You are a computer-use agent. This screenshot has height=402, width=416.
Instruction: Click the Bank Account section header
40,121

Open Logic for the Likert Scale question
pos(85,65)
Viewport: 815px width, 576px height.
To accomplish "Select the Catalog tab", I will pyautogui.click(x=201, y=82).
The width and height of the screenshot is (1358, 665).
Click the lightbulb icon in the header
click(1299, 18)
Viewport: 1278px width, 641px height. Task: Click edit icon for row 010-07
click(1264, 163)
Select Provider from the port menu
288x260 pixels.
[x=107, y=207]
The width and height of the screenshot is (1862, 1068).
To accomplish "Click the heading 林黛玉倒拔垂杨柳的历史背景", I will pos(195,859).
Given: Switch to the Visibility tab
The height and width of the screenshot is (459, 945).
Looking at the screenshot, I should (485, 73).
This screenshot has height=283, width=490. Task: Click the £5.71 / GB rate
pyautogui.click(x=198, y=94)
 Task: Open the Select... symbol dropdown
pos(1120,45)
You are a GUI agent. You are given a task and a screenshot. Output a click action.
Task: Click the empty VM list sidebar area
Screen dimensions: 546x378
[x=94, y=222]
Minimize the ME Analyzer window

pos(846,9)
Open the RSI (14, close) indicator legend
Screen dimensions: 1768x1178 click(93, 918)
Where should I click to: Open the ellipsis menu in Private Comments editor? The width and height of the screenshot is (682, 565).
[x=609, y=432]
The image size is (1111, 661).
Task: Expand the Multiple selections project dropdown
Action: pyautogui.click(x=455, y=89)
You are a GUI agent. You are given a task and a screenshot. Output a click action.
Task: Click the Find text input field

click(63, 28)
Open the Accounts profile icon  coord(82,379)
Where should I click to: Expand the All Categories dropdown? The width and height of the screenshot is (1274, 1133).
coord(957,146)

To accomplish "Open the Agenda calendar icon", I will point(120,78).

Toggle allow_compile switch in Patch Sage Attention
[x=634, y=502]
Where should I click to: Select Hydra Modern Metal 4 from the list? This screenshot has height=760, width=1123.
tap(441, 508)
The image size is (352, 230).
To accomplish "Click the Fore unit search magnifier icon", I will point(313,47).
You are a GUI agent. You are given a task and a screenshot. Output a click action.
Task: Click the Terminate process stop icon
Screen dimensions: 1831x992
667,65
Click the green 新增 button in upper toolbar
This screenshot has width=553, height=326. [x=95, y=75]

--------------------

WHAT YOU NEED TO DO:
Copy out every line of the records above word for word, with nothing changed.

FULL ANSWER:
You are a computer-use agent. This screenshot has height=402, width=416.
Instruction: Click the Bank Account section header
40,121

Open Logic for the Likert Scale question
pos(85,65)
Viewport: 815px width, 576px height.
To accomplish "Select the Catalog tab", I will pyautogui.click(x=201, y=82).
The width and height of the screenshot is (1358, 665).
Click the lightbulb icon in the header
click(1299, 18)
Viewport: 1278px width, 641px height. Task: Click edit icon for row 010-07
click(1264, 163)
Select Provider from the port menu
288x260 pixels.
[x=107, y=207]
The width and height of the screenshot is (1862, 1068).
To accomplish "Click the heading 林黛玉倒拔垂杨柳的历史背景", I will pos(195,859).
Given: Switch to the Visibility tab
The height and width of the screenshot is (459, 945).
Looking at the screenshot, I should (485, 73).
This screenshot has height=283, width=490. Task: Click the £5.71 / GB rate
pyautogui.click(x=198, y=94)
 Task: Open the Select... symbol dropdown
pos(1120,45)
You are a GUI agent. You are given a task and a screenshot. Output a click action.
Task: Click the empty VM list sidebar area
Screen dimensions: 546x378
[x=94, y=222]
Minimize the ME Analyzer window

pos(846,9)
Open the RSI (14, close) indicator legend
Screen dimensions: 1768x1178 click(93, 918)
Where should I click to: Open the ellipsis menu in Private Comments editor? The width and height of the screenshot is (682, 565).
[x=609, y=432]
The image size is (1111, 661).
Task: Expand the Multiple selections project dropdown
Action: pyautogui.click(x=455, y=89)
You are a GUI agent. You are given a task and a screenshot. Output a click action.
Task: Click the Find text input field

click(63, 28)
Open the Accounts profile icon  coord(82,379)
Where should I click to: Expand the All Categories dropdown? The width and height of the screenshot is (1274, 1133).
coord(957,146)

To accomplish "Open the Agenda calendar icon", I will point(120,78).

Toggle allow_compile switch in Patch Sage Attention
[x=634, y=502]
Where should I click to: Select Hydra Modern Metal 4 from the list? This screenshot has height=760, width=1123.
tap(441, 508)
The image size is (352, 230).
To accomplish "Click the Fore unit search magnifier icon", I will point(313,47).
You are a GUI agent. You are given a task and a screenshot. Output a click action.
Task: Click the Terminate process stop icon
Screen dimensions: 1831x992
667,65
Click the green 新增 button in upper toolbar
This screenshot has width=553, height=326. [x=95, y=75]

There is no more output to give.